Problem to solve: The answer must be every line of the records in which the string "Select" appears.

Records provided:
=-=-=

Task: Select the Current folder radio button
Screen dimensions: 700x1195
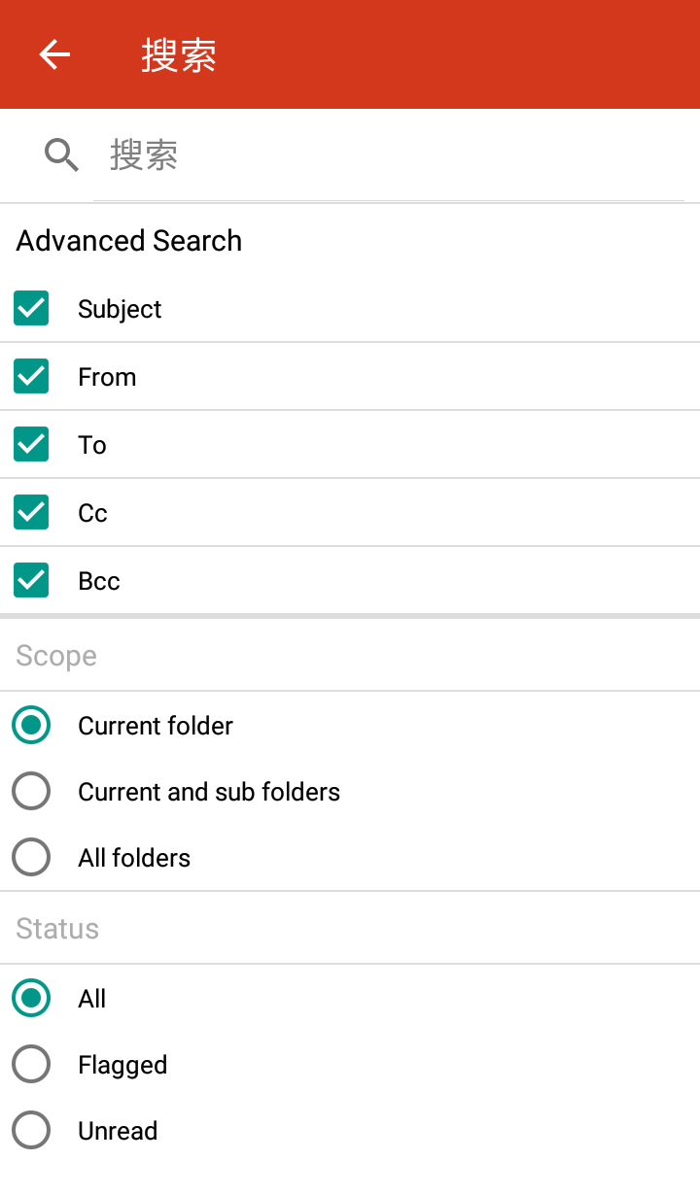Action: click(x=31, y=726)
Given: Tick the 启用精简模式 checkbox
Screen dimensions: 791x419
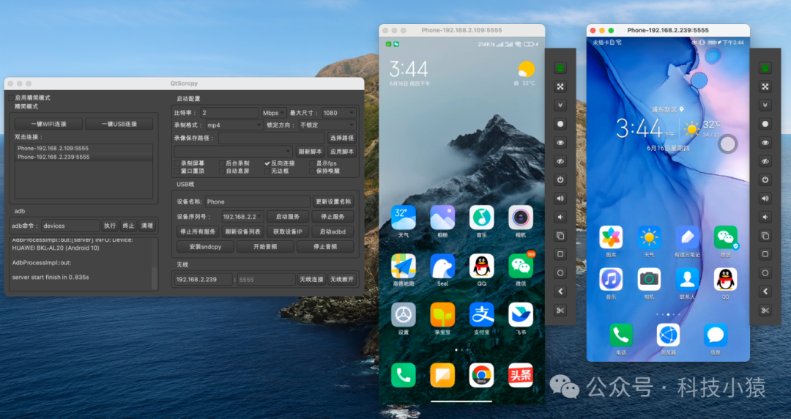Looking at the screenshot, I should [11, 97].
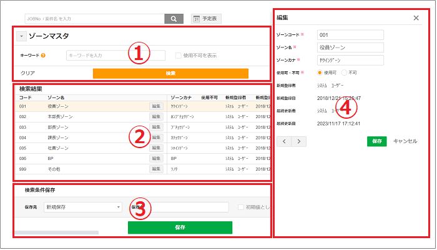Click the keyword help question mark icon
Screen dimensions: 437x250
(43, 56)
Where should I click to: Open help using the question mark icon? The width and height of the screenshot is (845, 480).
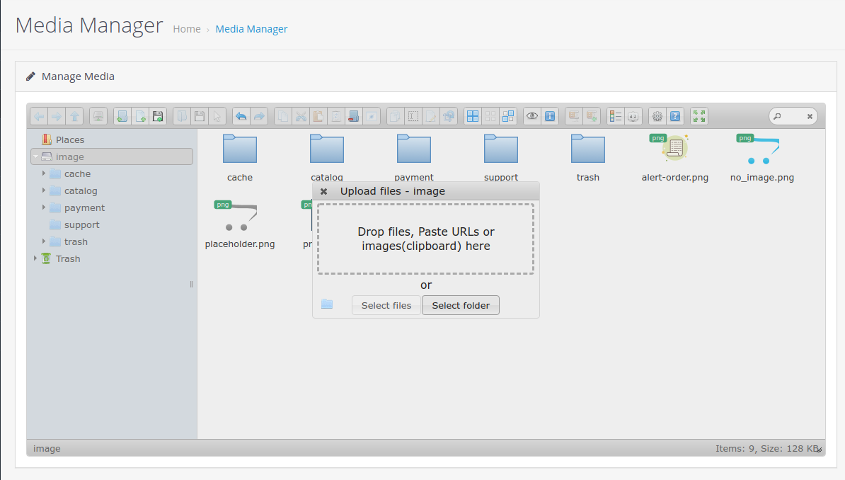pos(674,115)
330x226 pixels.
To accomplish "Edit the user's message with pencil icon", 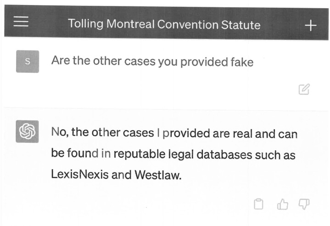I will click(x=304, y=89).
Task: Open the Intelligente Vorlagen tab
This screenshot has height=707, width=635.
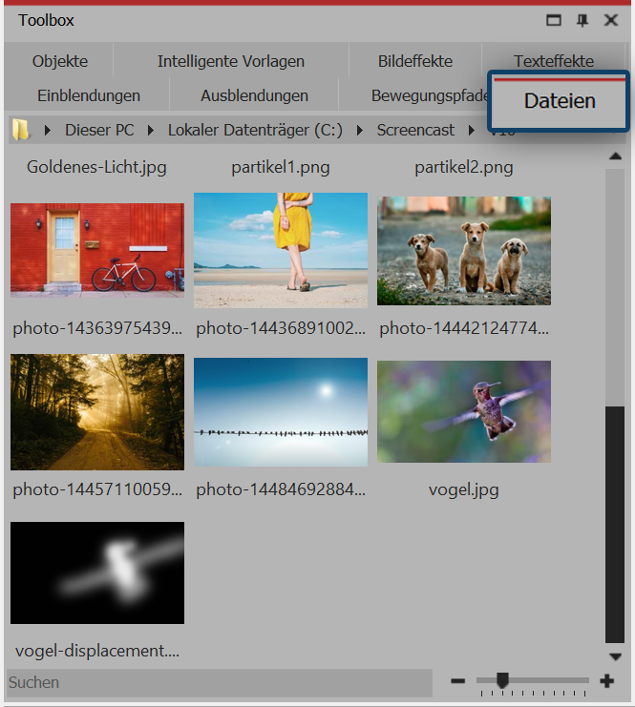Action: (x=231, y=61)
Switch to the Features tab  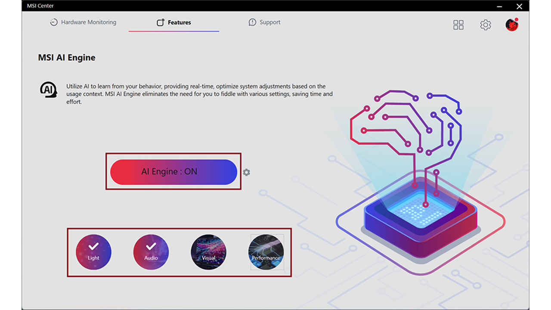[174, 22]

=-=-=

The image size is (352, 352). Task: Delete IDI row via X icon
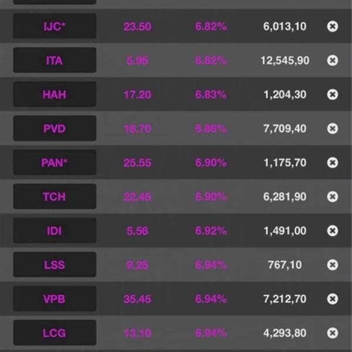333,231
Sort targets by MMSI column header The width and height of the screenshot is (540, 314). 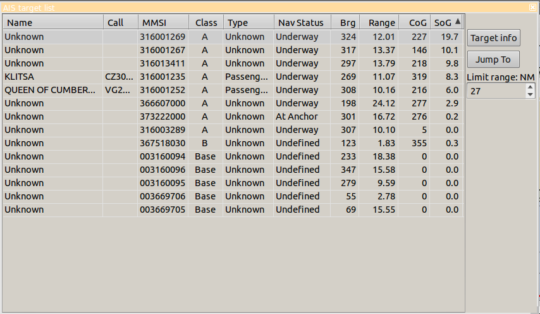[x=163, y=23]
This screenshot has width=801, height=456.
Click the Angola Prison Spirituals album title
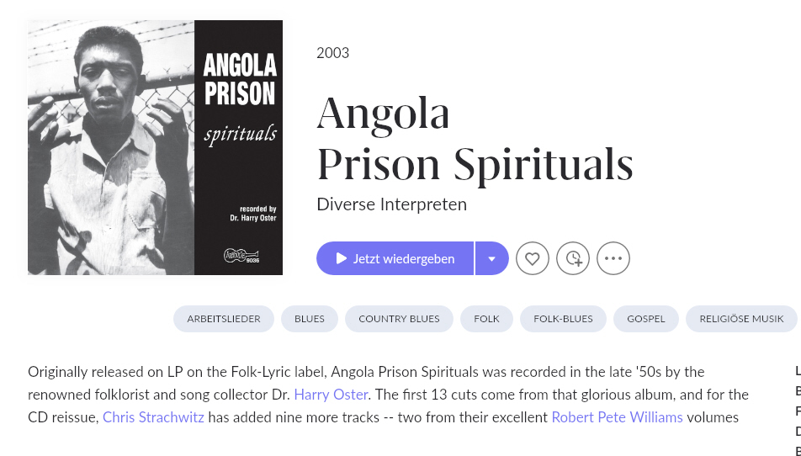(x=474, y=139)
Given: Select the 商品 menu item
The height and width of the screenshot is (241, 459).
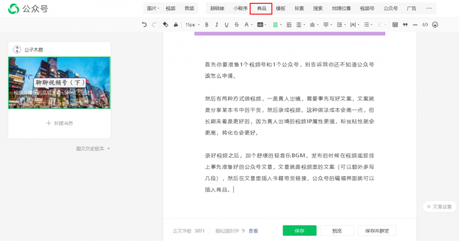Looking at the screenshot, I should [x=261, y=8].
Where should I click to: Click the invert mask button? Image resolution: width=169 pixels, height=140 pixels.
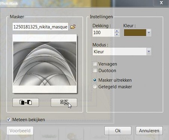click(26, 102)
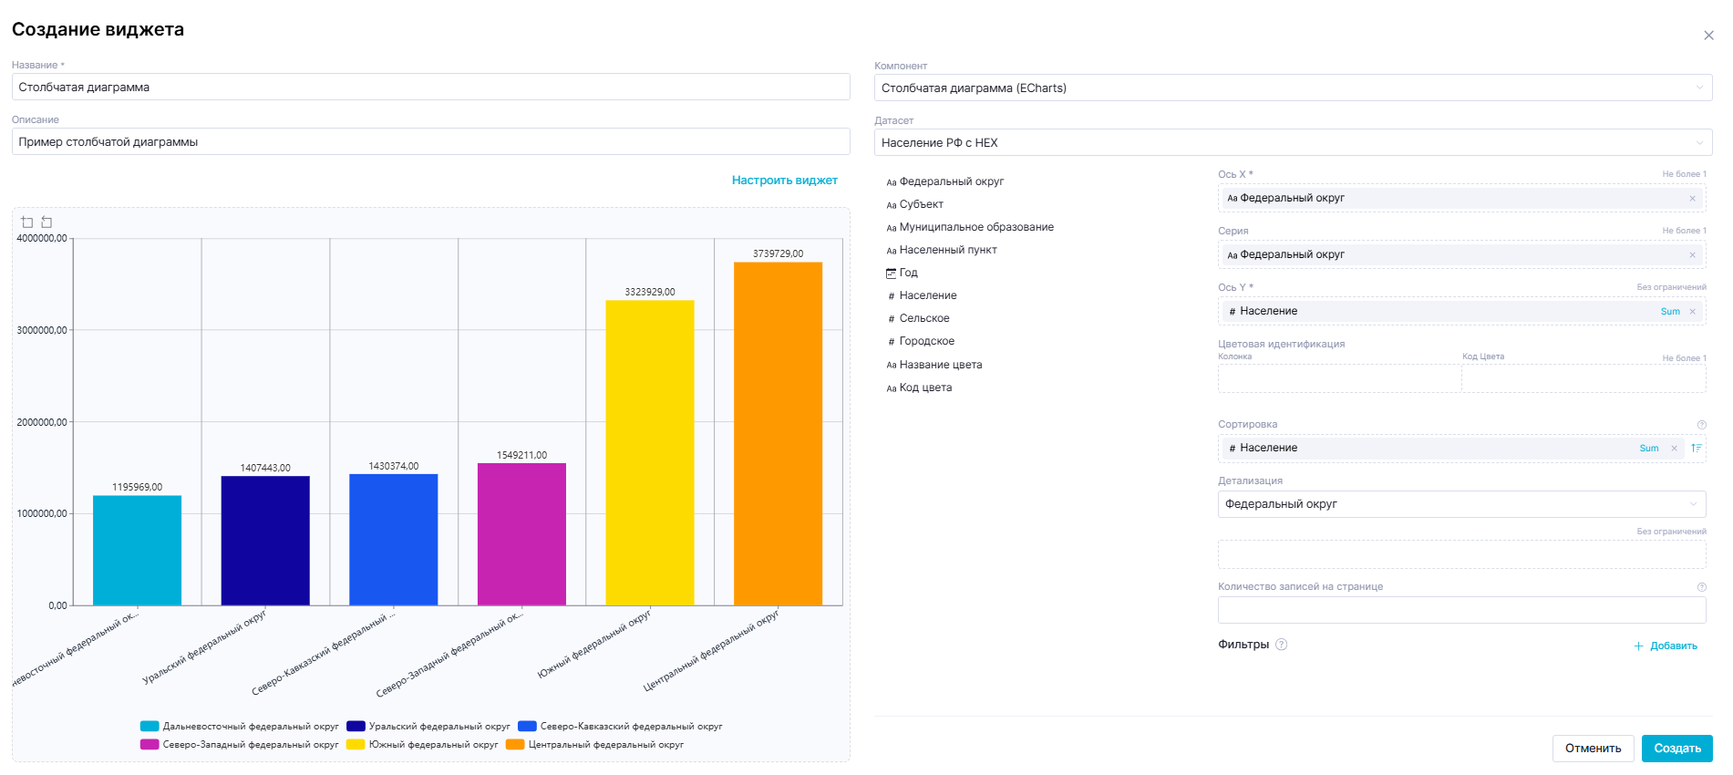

=-=-=

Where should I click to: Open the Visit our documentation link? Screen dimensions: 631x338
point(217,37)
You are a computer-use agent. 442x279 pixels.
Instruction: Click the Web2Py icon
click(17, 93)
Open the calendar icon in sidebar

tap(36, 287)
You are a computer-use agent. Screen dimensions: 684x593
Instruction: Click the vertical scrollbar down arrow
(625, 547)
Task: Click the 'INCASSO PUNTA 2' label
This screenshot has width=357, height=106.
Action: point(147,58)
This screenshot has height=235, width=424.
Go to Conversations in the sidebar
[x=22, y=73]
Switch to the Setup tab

=-=-=

Output for this task:
Task: Select the Current folder radio button
Given: Select the 商品 menu item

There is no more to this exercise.